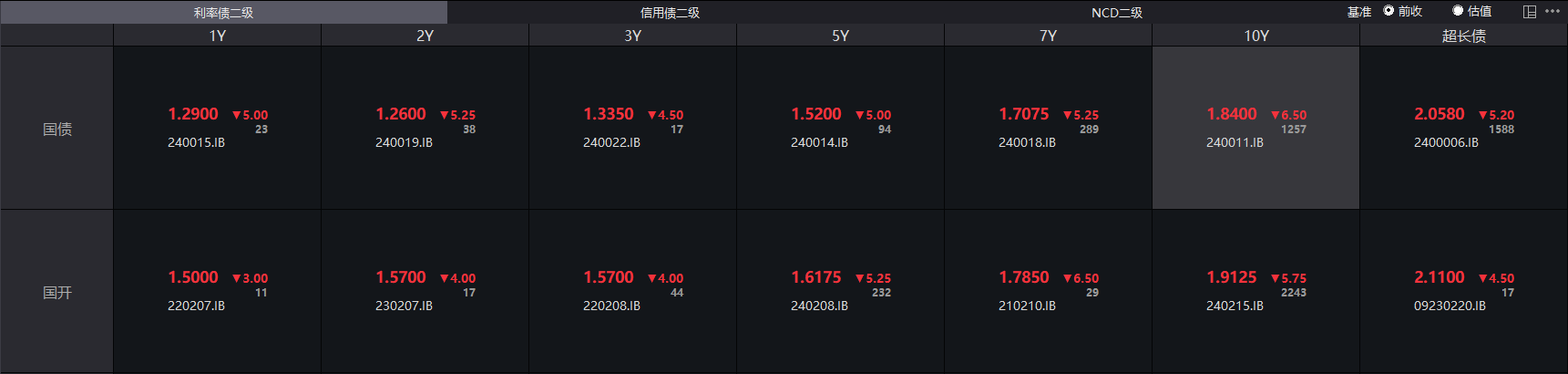Click bond code 09230220.IB

[x=1450, y=306]
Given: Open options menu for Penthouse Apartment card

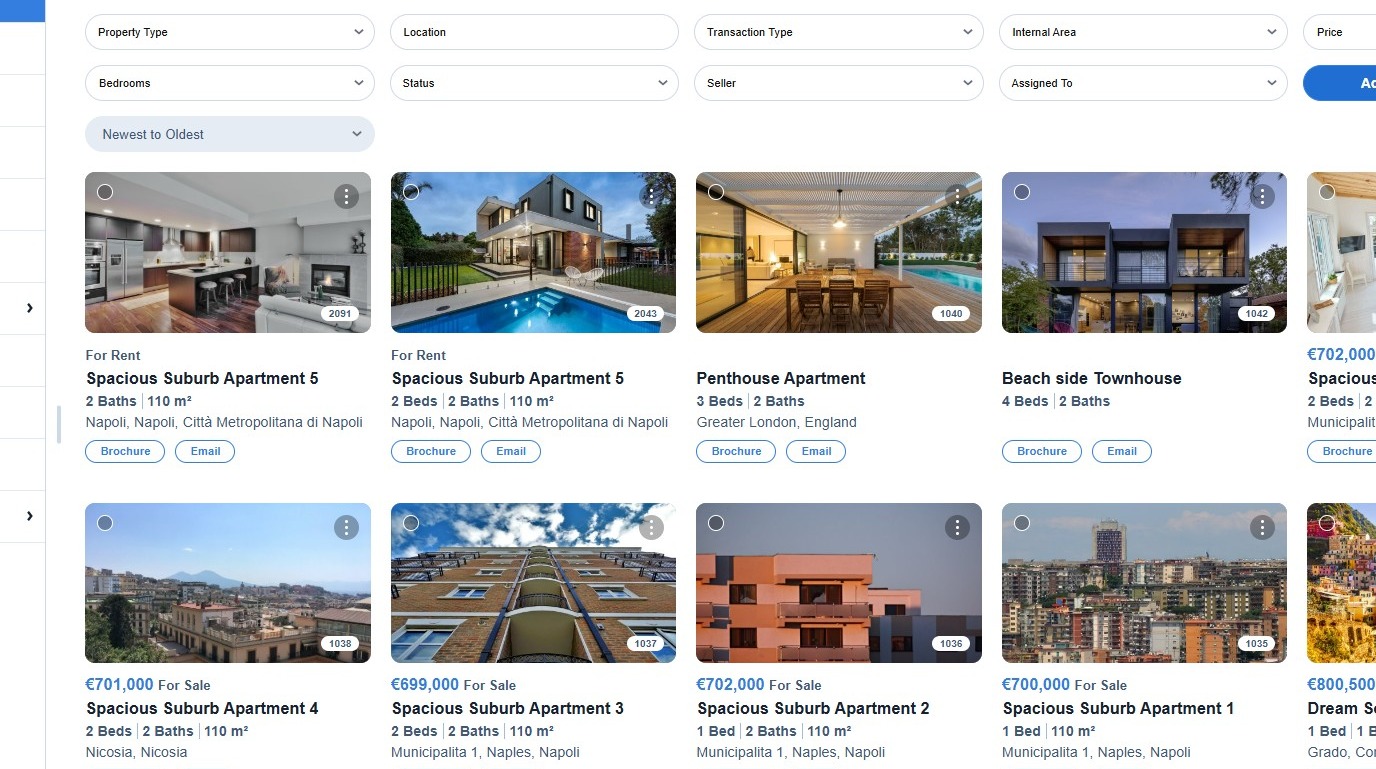Looking at the screenshot, I should coord(957,196).
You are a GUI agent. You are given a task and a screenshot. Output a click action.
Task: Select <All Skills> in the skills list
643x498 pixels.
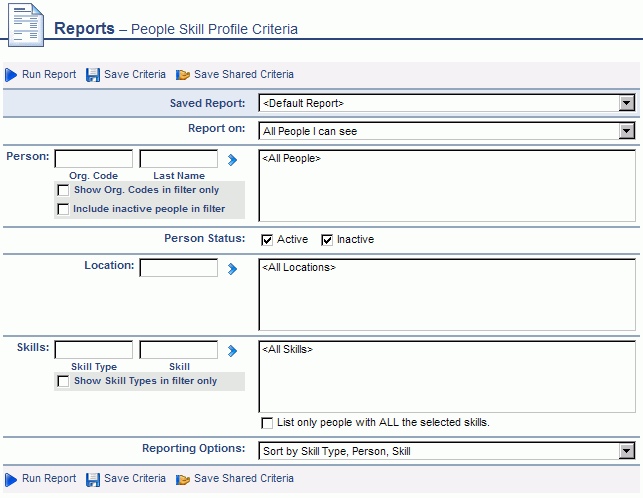pos(287,350)
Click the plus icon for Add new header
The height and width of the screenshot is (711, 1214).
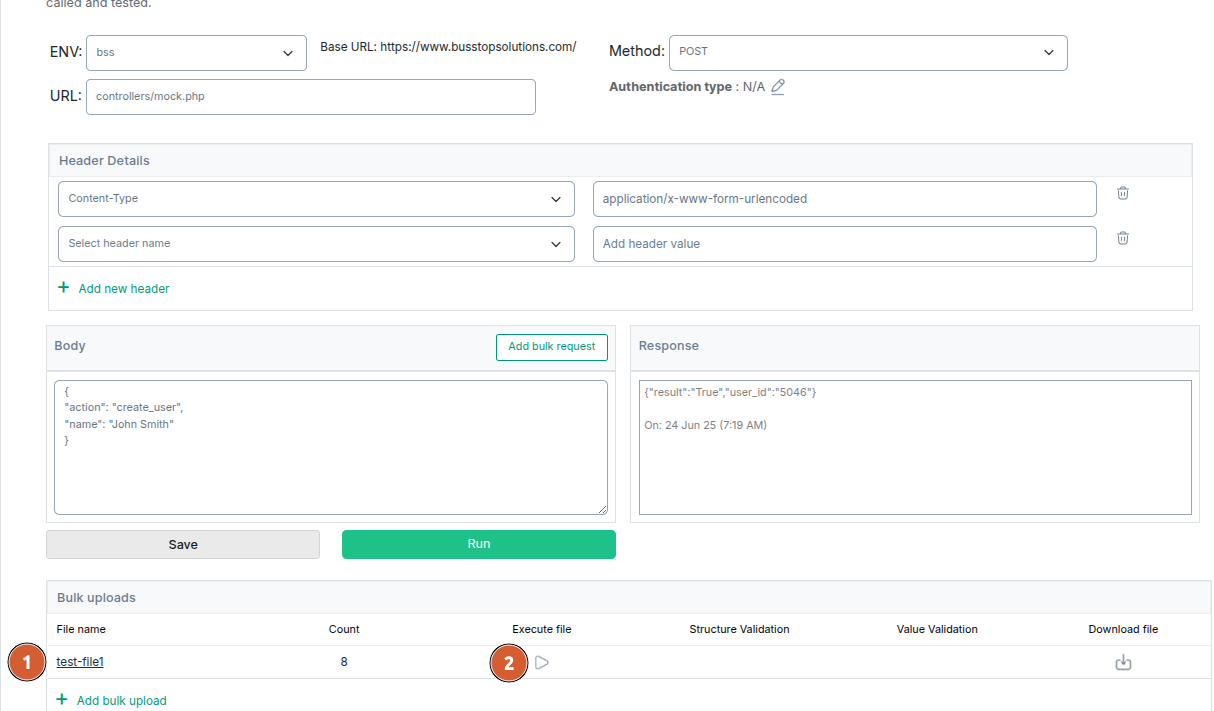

### TASK GOAL
Copy exactly, and copy nothing else: the lines from the one containing "Given: Open options" through the end of the data, both ends included, with pictures left out.

### SOLUTION TO THE PROBLEM
Given: Open options menu for Penthouse Apartment card

Looking at the screenshot, I should coord(957,196).
You are a GUI agent. You are given a task and a screenshot. Output a click action.
Task: Select <All Skills> in the skills list
643x498 pixels.
pos(287,350)
Click the plus icon for Add new header
The height and width of the screenshot is (711, 1214).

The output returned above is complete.